El 27 de agosto abrió el research preview del Model Hardware Standard, o MHS, una especificación para que agentes de IA operen dispositivos físicos con interfaz programable.
Microscopios, liquid handlers, brazos robóticos y el láser de una computadora cuántica pueden compartir el mismo idioma y trabajar en paralelo en descubrimiento de fármacos o calibración óptica.
La promesa es directa: lo que hoy exige semanas o meses de integración con código bespoke por fabricante, con MHS queda en horas o minutos. Sin traductor a medida. Un driver estándar que se descubre en la red y habla con todos.
El truco está en tres capas simples
La idea nació fuera del hype. Alek Kemeny, del equipo técnico de Anthropic, observó al neurocientífico Arco Bast en el HHMI Janelia Research Campus batallando para que láseres rotatorios, microscopios y cámaras colaboraran en un estudio de memoria.
Si eso se resolvía con una interfaz común, la IA podría correr cualquier experimento.

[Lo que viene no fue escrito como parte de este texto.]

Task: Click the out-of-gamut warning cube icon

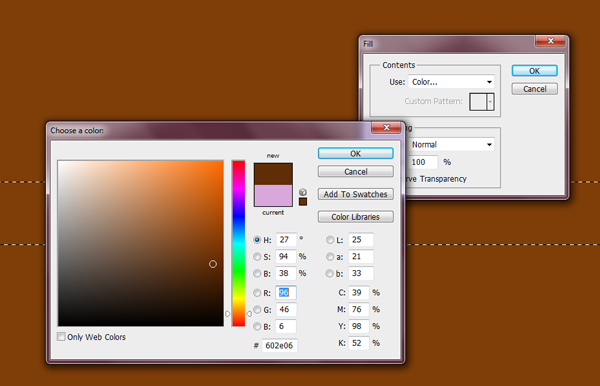Action: pyautogui.click(x=303, y=192)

MHS lo traduce en un driver con primitivas simples como read y write —get temperature o set temperature— que cualquier hardware entiende. Encima añade tags en lenguaje natural donde describes lo que no está en el código: peso del brazo, rango, parámetros ajustables y límites de seguridad.
El driver genera un archivo de referencia que le da al modelo el contexto para operar un aparato que nunca vio.
El control sale por tres vías conocidas: Model Context Protocol, línea de comandos y archivos API. Así un agente orquesta varios instrumentos con una sola línea, encadena comandos y deja que los dispositivos ejecuten sin razonar cada paso.
No es para Claude, es para todos
El giro está ahí. MHS es model-agnostic y agent agnostic: funciona con cualquier LLM, no solo Claude, vía MCP, el estándar abierto de 2024. Elizabeth Kelly lo compara con un USB-C para hardware. Jonah Cool remata: busca evitar el vendor lock-in que deja a los labs presos de soluciones propietarias frágiles.
El preview arranca limitado para construir evaluaciones de seguridad y mejores prácticas antes de liberarlo como código abierto. Entre los confirmados están AWS Strands Robots, Hugging Face LeRobot, Raspberry Pi y Universal Robots, con Genentech y Carnegie Mellon en la órbita ampliada.
Del teclado al banco de trabajo
Con MHS el agente ya no solo sugiere. Ejecuta. Puede ajustar un láser, verificar con una cámara y autocalibrar, enfocar un microscopio y moverse a la zona relevante, o hacer que un brazo robótico recoja una lata sin entrenamiento específico, escribiendo scripts API sobre la marcha.
La autonomía es supervisada: razona cada paso, actualiza parámetros en tiempo real y se recupera de errores sin intervención. Si la tarea es larga, empaqueta lo aprendido en un script determinístico y lo lanza como un solo comando.
Para un lab latinoamericano que posterga automatización porque integrar dos equipos de marcas distintas cuesta meses y un especialista, pasar a minutos decide si automatiza o no. Anthropic no vende el robot. Vende el acuerdo para que todos los robots se entiendan.
Si el plan open source se cumple, el próximo microscopio podría venir con MHS preinstalado y funcionar out-of-the-box. Ahí un siglo de pruebas sí podría comprimirse en una década.